WHAT IS REQUIRED =
Write out the entire article on the IMF's world growth forecast, word for word.

EXTRACT PROVIDED =
= = = = = = =

The International Monetary Fund predicts world growth jumping to 6% this year compared with a 3.3% contraction in 2020.

The increase is a result mainly of public spending to fight COVID-19 and its economic effects.

The fund said this is the fastest international growth rate since the 1970s. A positive outlook for the U.S. economy is another reason for the boost in its previous estimates.

The fund expects 6.4% growth for the U.S. economy this year - the fastest since the early 1980s. It earlier estimated U.S. growth at 5.1%.

Among advanced economies, the U.S. is expected to exceed its precoronavirus gross domestic product this year. Other advanced economies will return to pre-COVID levels in 2022.

China's gross domestic product forecast for 2021 was raised to 8.4%, up 0.3%, an increase mostly owing to external demand for its exports driven largely by U.S. stimulus spending. On the other hand, consumer spending in China remains weak. And, as in past years, China's growth is again primarily being driven by public investments. China recaptured all of its lost growth by the end of 2020.

Fund chief economist Gita Gopinath credited the improvement to increased economic support - including a massive $1.9 trillion U.S. aid package. "Even with high uncertainty about the path of this pandemic, a way out of this health economic crisis is increasingly visible," Gopinath said.

= = = = = = =

THE DATA =
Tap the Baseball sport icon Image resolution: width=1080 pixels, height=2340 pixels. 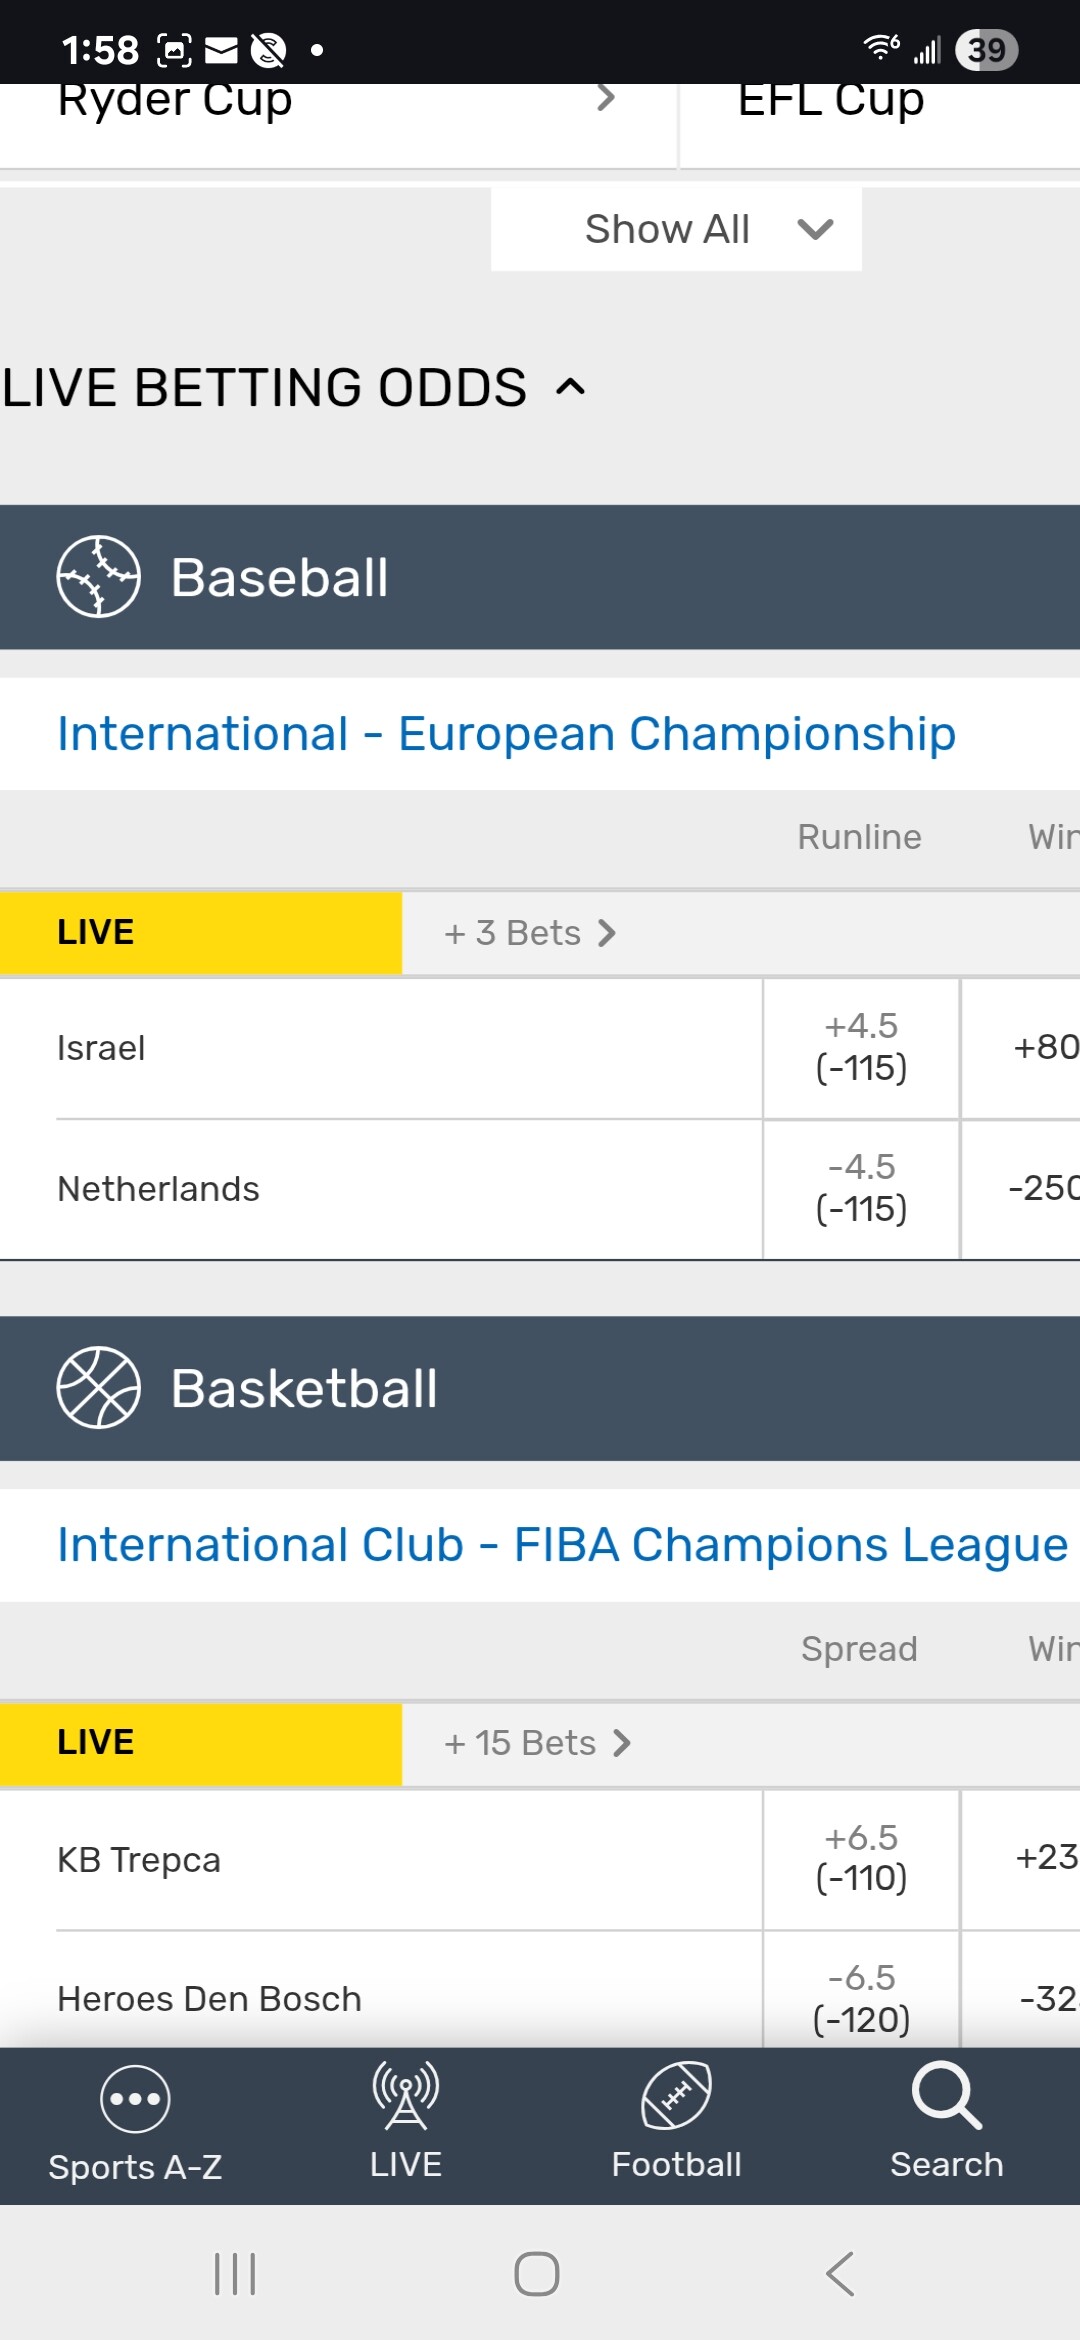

= = = = = = =

ANSWER FOR THIS EXERCISE =
The International Monetary Fund predicts world growth jumping to 6% this year compared with a 3.3% contraction in 2020.

The increase is a result mainly of public spending to fight COVID-19 and its economic effects.

The fund said this is the fastest international growth rate since the 1970s. A positive outlook for the U.S. economy is another reason for the boost in its previous estimates.

The fund expects 6.4% growth for the U.S. economy this year - the fastest since the early 1980s. It earlier estimated U.S. growth at 5.1%.

Among advanced economies, the U.S. is expected to exceed its precoronavirus gross domestic product this year. Other advanced economies will return to pre-COVID levels in 2022.

China's gross domestic product forecast for 2021 was raised to 8.4%, up 0.3%, an increase mostly owing to external demand for its exports driven largely by U.S. stimulus spending. On the other hand, consumer spending in China remains weak. And, as in past years, China's growth is again primarily being driven by public investments. China recaptured all of its lost growth by the end of 2020.

Fund chief economist Gita Gopinath credited the improvement to increased economic support - including a massive $1.9 trillion U.S. aid package. "Even with high uncertainty about the path of this pandemic, a way out of this health economic crisis is increasingly visible," Gopinath said.